Your instructions:
Find every line below with the word "chevron" in it, and copy each one.

Supplied records:

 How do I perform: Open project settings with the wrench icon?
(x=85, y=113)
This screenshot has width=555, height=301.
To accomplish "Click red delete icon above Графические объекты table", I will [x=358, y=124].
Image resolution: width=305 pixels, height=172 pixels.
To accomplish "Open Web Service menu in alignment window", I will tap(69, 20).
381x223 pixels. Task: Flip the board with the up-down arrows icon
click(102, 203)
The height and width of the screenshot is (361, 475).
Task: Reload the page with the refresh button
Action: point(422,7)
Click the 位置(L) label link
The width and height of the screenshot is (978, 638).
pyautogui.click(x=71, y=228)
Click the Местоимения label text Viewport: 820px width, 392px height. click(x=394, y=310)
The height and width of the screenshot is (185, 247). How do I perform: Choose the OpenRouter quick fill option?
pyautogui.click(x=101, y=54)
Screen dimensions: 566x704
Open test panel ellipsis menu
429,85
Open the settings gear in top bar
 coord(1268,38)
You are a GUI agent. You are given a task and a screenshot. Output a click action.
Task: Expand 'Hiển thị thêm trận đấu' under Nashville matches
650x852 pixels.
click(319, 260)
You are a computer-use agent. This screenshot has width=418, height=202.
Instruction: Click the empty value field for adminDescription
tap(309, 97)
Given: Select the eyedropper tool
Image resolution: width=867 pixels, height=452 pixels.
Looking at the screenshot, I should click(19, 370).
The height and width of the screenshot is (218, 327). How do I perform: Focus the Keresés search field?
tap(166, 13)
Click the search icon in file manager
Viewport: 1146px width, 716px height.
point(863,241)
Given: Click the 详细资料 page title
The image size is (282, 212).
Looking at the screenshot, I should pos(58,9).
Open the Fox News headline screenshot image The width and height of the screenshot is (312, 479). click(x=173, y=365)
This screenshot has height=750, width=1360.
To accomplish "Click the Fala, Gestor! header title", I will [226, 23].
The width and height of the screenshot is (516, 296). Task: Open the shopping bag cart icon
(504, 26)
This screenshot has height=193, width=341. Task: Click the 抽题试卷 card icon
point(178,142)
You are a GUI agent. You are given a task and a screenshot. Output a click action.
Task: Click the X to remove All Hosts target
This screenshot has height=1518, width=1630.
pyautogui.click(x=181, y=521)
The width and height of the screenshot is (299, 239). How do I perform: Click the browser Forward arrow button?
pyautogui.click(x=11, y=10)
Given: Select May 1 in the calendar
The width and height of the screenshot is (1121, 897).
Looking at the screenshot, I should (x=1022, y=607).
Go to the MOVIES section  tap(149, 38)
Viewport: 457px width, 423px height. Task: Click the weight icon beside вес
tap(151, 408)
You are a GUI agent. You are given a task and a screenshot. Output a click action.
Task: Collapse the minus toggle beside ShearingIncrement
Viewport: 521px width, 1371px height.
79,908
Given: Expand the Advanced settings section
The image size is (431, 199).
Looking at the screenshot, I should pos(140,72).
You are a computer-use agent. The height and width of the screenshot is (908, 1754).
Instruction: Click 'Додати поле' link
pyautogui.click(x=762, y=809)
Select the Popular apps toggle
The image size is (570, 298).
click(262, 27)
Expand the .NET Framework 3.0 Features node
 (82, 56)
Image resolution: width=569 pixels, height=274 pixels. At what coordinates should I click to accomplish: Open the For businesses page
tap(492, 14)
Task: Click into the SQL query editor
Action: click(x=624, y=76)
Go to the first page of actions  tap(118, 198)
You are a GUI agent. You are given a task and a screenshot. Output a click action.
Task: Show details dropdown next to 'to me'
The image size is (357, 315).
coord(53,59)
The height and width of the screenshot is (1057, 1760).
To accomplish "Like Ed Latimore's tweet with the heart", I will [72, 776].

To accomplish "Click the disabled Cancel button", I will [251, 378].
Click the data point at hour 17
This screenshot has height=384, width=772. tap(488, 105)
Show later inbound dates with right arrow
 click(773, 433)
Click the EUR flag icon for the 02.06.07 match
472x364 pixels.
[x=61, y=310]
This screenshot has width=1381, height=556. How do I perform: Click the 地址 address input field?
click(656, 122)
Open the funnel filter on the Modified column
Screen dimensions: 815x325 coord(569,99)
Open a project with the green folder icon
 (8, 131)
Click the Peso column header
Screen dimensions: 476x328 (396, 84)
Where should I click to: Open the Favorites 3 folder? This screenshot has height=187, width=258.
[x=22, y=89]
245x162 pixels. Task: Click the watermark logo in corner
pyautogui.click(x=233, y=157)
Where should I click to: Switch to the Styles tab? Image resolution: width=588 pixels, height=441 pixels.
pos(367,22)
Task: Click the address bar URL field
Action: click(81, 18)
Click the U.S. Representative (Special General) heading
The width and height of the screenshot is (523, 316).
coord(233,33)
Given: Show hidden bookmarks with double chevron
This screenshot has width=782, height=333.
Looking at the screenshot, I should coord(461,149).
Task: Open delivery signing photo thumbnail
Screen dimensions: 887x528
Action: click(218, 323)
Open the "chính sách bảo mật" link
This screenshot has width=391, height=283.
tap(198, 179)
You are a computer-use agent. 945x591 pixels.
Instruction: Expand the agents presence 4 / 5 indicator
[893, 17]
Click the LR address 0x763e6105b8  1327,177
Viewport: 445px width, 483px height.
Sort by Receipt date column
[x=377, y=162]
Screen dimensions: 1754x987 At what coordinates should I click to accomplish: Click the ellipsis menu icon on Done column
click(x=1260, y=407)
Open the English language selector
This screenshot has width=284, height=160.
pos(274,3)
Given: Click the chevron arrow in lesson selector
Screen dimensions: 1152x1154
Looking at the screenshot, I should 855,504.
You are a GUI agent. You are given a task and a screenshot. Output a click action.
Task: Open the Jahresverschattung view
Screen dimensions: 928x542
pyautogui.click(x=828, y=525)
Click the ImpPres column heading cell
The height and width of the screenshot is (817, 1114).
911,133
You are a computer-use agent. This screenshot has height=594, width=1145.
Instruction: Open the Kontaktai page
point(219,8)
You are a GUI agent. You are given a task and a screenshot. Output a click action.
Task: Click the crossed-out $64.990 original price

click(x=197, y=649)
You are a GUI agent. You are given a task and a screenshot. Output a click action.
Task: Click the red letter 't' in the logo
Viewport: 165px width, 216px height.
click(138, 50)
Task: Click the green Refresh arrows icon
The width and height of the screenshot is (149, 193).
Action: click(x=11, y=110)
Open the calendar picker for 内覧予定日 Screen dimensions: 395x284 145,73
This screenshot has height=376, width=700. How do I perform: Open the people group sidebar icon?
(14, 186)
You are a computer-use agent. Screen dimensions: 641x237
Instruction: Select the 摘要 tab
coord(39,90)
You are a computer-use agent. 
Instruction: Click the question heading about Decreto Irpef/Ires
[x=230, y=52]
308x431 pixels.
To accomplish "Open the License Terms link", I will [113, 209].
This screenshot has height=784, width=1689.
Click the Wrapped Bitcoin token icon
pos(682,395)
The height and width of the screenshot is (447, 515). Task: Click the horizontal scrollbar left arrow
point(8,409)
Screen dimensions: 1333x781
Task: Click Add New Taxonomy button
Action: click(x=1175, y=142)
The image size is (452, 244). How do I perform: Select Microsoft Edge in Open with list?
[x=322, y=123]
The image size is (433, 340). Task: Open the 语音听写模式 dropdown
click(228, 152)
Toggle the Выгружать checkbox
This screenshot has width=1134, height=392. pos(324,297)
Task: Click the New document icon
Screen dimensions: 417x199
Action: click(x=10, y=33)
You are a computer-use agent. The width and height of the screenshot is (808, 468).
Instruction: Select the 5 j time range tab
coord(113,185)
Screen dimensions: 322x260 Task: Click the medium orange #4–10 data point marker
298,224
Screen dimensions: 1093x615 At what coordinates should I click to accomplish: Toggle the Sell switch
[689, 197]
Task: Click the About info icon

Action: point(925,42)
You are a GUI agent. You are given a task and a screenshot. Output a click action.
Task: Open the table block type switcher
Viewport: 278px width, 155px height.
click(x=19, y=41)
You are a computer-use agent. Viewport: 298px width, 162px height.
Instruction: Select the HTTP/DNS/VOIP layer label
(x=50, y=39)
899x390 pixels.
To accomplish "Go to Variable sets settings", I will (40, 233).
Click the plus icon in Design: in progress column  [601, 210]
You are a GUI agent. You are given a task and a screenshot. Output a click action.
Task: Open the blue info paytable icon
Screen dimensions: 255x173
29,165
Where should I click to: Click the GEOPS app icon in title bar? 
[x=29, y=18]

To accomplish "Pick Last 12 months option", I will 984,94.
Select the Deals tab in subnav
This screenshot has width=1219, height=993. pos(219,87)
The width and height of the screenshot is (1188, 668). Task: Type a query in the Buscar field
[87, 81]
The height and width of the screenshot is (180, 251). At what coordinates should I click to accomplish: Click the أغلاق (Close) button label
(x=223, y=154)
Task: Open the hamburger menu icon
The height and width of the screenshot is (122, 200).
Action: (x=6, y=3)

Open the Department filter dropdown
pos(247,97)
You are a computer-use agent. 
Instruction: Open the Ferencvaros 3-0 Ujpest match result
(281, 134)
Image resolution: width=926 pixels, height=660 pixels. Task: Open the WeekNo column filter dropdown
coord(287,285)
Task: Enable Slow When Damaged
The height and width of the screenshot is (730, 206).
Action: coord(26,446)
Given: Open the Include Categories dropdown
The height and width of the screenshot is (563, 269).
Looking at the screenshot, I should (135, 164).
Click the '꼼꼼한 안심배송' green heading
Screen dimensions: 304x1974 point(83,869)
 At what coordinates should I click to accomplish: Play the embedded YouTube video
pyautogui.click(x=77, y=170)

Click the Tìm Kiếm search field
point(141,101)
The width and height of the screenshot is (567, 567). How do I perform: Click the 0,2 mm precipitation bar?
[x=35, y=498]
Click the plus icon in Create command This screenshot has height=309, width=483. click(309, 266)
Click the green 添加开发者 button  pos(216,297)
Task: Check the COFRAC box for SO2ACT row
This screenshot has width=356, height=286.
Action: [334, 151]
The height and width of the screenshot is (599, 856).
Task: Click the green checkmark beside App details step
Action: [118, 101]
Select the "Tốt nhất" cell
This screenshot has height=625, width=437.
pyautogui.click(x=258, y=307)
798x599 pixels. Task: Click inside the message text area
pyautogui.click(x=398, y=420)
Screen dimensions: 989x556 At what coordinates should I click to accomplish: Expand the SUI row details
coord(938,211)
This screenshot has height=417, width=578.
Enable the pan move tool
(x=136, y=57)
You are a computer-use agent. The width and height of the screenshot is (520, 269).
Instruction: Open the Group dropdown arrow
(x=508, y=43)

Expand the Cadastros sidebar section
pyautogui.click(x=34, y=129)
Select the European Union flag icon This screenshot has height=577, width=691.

Answer to the problem:
Given: Show hidden bookmarks with double chevron
Given: Click the chevron arrow in lesson selector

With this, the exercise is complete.